Eighteen years after South Africa’s new democracy ushered in tens of thousands of foreign students, the government is drafting policy frameworks and an international relations strategy for international higher education.
The guidelines could help to create coherence out of a plethora of activities that include more than 60,000 international students – 7% of the total student body – development of a regional qualifications framework, and growing student and staff exchange.
The strategy’s focus will be on the development of black South Africans and disadvantaged universities, said Mahlubi Mabizela, chief director of university education policy in the Department of Higher Education and Training (DHET), in a keynote address to the International Education Association of South Africa (IEASA) conference held in Cape Town from 29-31 August.

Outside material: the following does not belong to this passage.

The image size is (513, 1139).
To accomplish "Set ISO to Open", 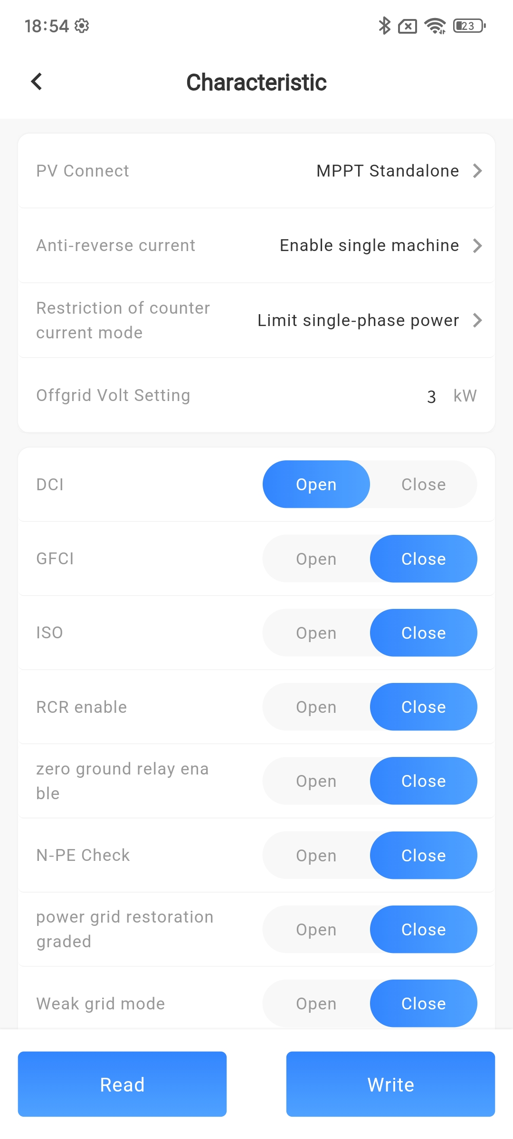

Quoting the Green Paper for Post-school Education and Training, published by the DHET earlier this year, he said the department “will work towards facilitating stronger linkages between foreign universities and historically black universities.
“We want to ensure that it is not only well-resourced institutions that are able to benefit” from the many opportunities that higher education internationalisation offers, he added.
Although internationalisation has been mentioned in education policy documents since the end of apartheid opened South Africa to the world in 1994, and IEASA has been calling for a policy for a decade, the government has been slow to respond – there have been many other pressing problems to tackle.
In the 1990s, South Africa was focused on fighting the General Agreement on Trade in Services of the World Trade Organisation, particularly in education, which Mabizela said it saw as a “blatant attempt by the developed world to introduce imperialism of knowledge”.
Today, as articulated in the green paper, the DHET is convinced that higher education internationalisation could be used strategically to strengthen economic and political relations between South Africa and other countries.
“However, we must ensure that the strategic cooperative agreements we enter into are aligned to our foreign policy, which places special emphasis on the promotion of regional partnerships, notably within the Southern African Development Community (SADC) and the continent at large.”
Two initiatives the government is currently involved in are the development of a regional qualifications framework for SADC, and the harmonisation of open and distance learning in the region in order to enhance access to post-school education.
“In line with the SADC Protocol on Education and Training, the department gives priority to the SADC region with regard to internationalisation of higher education, while keeping an eye out there so as not to jeopardise relationships with countries of the North,” said Mabizela. Most international students in South Africa are from SADC.
The international relations strategy also gives priority to the continent, the global South – in the context of the BRICS (Brazil, Russia, India, China and South Africa) bloc, which the country joined last year – and “strategic partners in the North”.
The Green Paper said international opportunities should be leveraged to benefit higher education and to expand study abroad especially for postgraduate South African students as part of the country’s drive to expand PhD production.
“It would assist particularly in producing the next generation of academics,” Mabizela said.
South Africa is working with the European Union to roll out the Erasmus Mundus scholarship programme for local students, with a second cohort of masters and doctoral students selected this year.
Under the programme, collaboration between South African universities is also being boosted as bidding consortia must include at least two historically disadvantaged universities. “In this manner, we seek to instil a culture of sharing of responsibility, skills and knowledge transfer between our different sets of institutions,” Mabizela said.
Finally, in consultation with the statutory advisory Council on Higher Education, the DHET has begun developing guidelines on international joint degrees.
The aim, in this and other areas, is to provide a clear framework, policy and guidelines “to ensure that internationalisation of higher education does not happen at the expense of our sector and the goals we have set for ourselves,” he concluded.